Conservatives can argue for
the value of welfare reform until they’re blue in the face, however, but they
can always be trumped, at least in venues like the New York Times,
by the inevitable parade of single mothers barely scraping by. Indeed,
conservatives left themselves open to being so trumped by stressing the “You
go, girl!” aspects of welfare reform. They rightly cheered on the newly engaged
welfare mother but wrongly implied that single-parent households could be made
whole if the mothers would just go to work. It remains the case, however, that
with or without welfare reform, the lot of most never-married mothers and their
children is miserable. As DeParle notes, the well-being of fatherless
children—measured by grades, crime, drug use, and life aspirations—did not
significantly improve after their mothers went to work.
It is time, therefore, to
tackle the problem of out-of-wedlock births head-on. And that means
remoralizing the discourse around child-bearing. When DeParle profiles a
21-year-old mother of two as a victim of welfare reform because she is
allegedly forced to live with an ill-tempered boyfriend now that her welfare payments
have run out, conservatives can legitimately ask what has become a taboo
question: “Why didn’t you think of that before you had the children?” So
assiduously nonjudgmental is the liberal discourse around poverty that DeParle
portrays the crime committed by single mothers as the consequence of welfare
reform—rather than of those mothers’ previous abysmal decision-making
regarding procreation and their present lack of morals. It’s unfair, he
implies, that single mothers have to double up with family members or return to
violent relationships. And of course, he stays silent about the men who
fathered the children of the mothers he profiles. Where are they? Who are they?
His article offers not a clue. They may as well not even exist, so little are
they expected to support their children.
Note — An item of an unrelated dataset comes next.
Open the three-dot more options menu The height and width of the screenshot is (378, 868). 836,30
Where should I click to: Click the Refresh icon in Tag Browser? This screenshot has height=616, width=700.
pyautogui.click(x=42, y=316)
The only father we know about for sure
is the illegal-alien convict; the other shadowy boyfriends, passingly mentioned
only as inappropriate roommates, may or may not be the fathers of their current
girlfriends’ children.
The Left’s essential strategy
when it comes to poverty is to assess need and desert only in the present
moment. If someone shows up at a welfare office saying: “I have no means of
support for myself and my children,” the proper role of the government bureaucrat
is to ask: “How big a check do you require?” rather than: “What did you do to
put yourself into this situation?”
Conservatives should respond
to the Left’s present-oriented framework for analyzing welfare and poverty by
reintroducing the connection between past behavior and present need. Underclass
poverty doesn’t just happen to people, as the Left implies. It is almost always
the consequence of poor decision-making—above all, having children out of
wedlock. A single mother almost inevitably faces a life of stress and
instability, even if she gets a job per TANF rules. More importantly,
out-of-wedlock child-rearing is profoundly irresponsible. The evidence is
incontrovertible: children raised in single-parent homes do worse on all
measures of socialization than those raised by married parents.
Over the last decade and a
half, the Right has gotten sucked up into an increasingly sterile debate about
the nuts and bolts of welfare reform: whether to impose full-check or
partial-check sanctions for rule violations, for example, or what the proper
size of the caseload-reduction credit should be. Such a focus on regulatory
minutiae was necessary in the early stages of welfare reform, since turning
around welfare bureaucracies from check-writing structures to work-incentivizing
organizations was essential to TANF’s success. But by now it’s clear that
requiring welfare mothers to work or any other possible tweaks to the rules is
not going to change underclass norms around child-rearing, as TANF’s drafters
had wistfully hoped. And the seeming intractability of out-of-wedlock
child-rearing guarantees future demand for big-government programs. What is
needed now is a full-throated campaign in every government office, bully
pulpit, and private agency to reassert the value of fatherhood and marriage.